Les clients 2G bien plus nombreux chez la concurrence
Tout d'abord, Bouygues compte 11,25 millions de clients, contre 20,69 millions pour SFR (84 % de plus) et 27,19 millions pour Orange (141 % de plus). Or près de la moitié de ces clients ont de vieux téléphones compatibles 2G. En somme, SFR et Orange ont des millions de clients 2G à encore gérer. Rajoutez à cela qu'Orange doit aussi gérer de nombreux clients de Free abonnés au forfait à 2 euros, soit entre 2 et 3 millions supplémentaires. L'opérateur historique doit donc gérer trois fois plus de clients 2G que Bouygues Telecom, et SFR environ deux fois plus.
Sur quelles fréquences passent donc ces clients dits 2G (GSM) ? Initialement, les opérateurs disposent des fréquences 1800 MHz pour un tel usage, mais aussi des fréquences 900 MHz. Toutefois, comme le rappelle très bien ce document de l'ARCEP datant de 2008, les fréquences 900 MHz sont de plus en plus utilisées pour faire passer de la 3G (UMTS), complétant ainsi la bande 2,1 GHz.
Selon le dernier bilan de l'Agence Nationale des Fréquences (ANFR), la 3G par les fréquences 900 MHz concerne 8306 supports et 9333 antennes au 1er mars 2013, soit grossièrement quatre fois moins d'antennes et trois fois moins de pylônes que pour la 3G via des fréquences de 2,1 GHz. Toutefois, la part du 900 MHz pour la 3G ne cesse de progresser, en grande partie du fait de Free Mobile il est vrai. Et SFR a surtout deux fois plus d'antennes 3G en 900 MHz que Bouygues et Orange. On comprend dès lors mieux pourquoi la concurrence apprécie peu cette autorisation accordée à Bouygues. Bref, pour la 2G, les opérateurs doivent particulièrement compter sur les fréquences 1800 MHz, la bande 900 MHz étant en partie dédiée à la 3G.

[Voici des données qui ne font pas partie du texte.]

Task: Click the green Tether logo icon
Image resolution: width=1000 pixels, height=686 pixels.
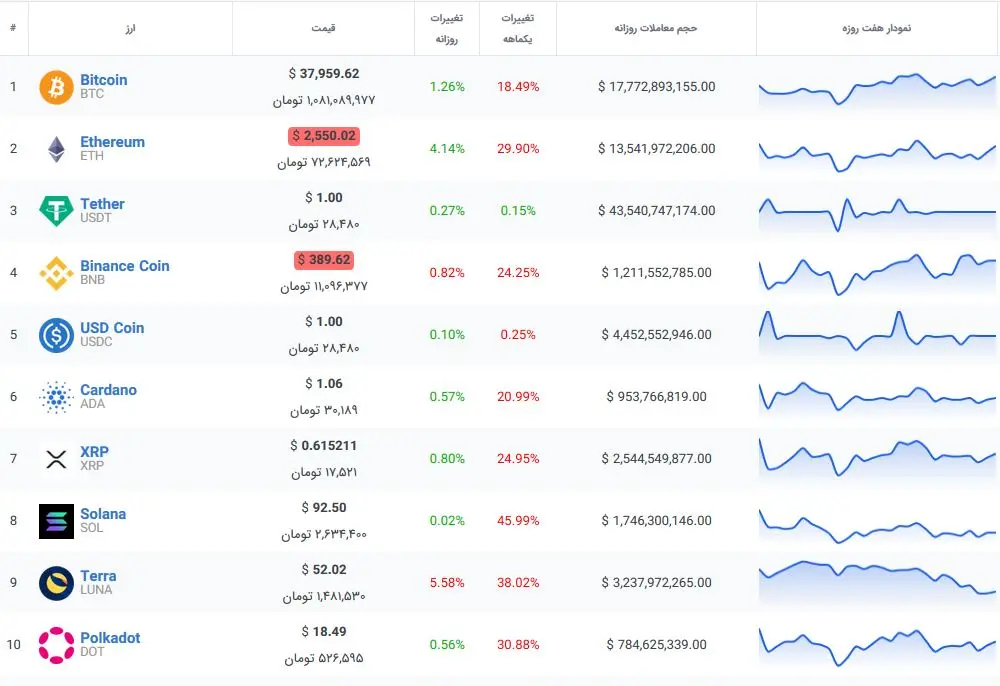Action: 56,211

Si à moyen terme, la 2G disparaitra totalement, la voix passant exclusivement par la 3G et les données par la 4G, il n'en reste pas moins que d'ici ces prochaines années, il faudra encore gérer des millions d'abonnés purement GSM via les fréquences 1800 MHz ; et SFR et Orange bien plus que Bouygues. Et preuve que la 2G a une réelle importance encore aujourd'hui, Free Mobile pourrait bien exploiter les fréquences 1800 MHz cédées par Bouygues pour faire de la 2G non de la 3G ni même de la 4G, tout du moins dans un premier temps.
Un avantage évident pour Bouygues
Finalement, Bouygues est donc plus susceptible que les autres opérateurs à exploiter ses fréquences 1800 MHz pour la 4G. Et nous parlons tout de même d'une possible couverture LTE de 30 voire 40 % de la population dès fin 2013, alors que les obligations de l'ARCEP imposent une couverture de 25 % fin 2015, 60 % fin 2019 et 75 % fin 2023. Grâce à ses fréquences de 800 MHz, 1800 MHz et de 2,6 GHz, Bouygues pourrait donc atteindre une couverture de 50 % de la population en un rien de temps. Un taux de couverture qui sera bien difficile à atteindre pour Orange et SFR, malgré leur avance actuelle.
Nous en aurons le cœur net dès l'été ou l'automne 2013 lorsque Bouygues annoncera les villes couvertes par son réseau LTE. Notez que si Bouygues est en attente du décret gouvernemental pour savoir précisément quelle sera la redevance annuelle qu'il devra payer pour exploiter ces fréquences 1800 MHz pour la 4G. Cela pourrait dépasser les 60 millions d'euros, soit plus de 180 millions sur trois ans.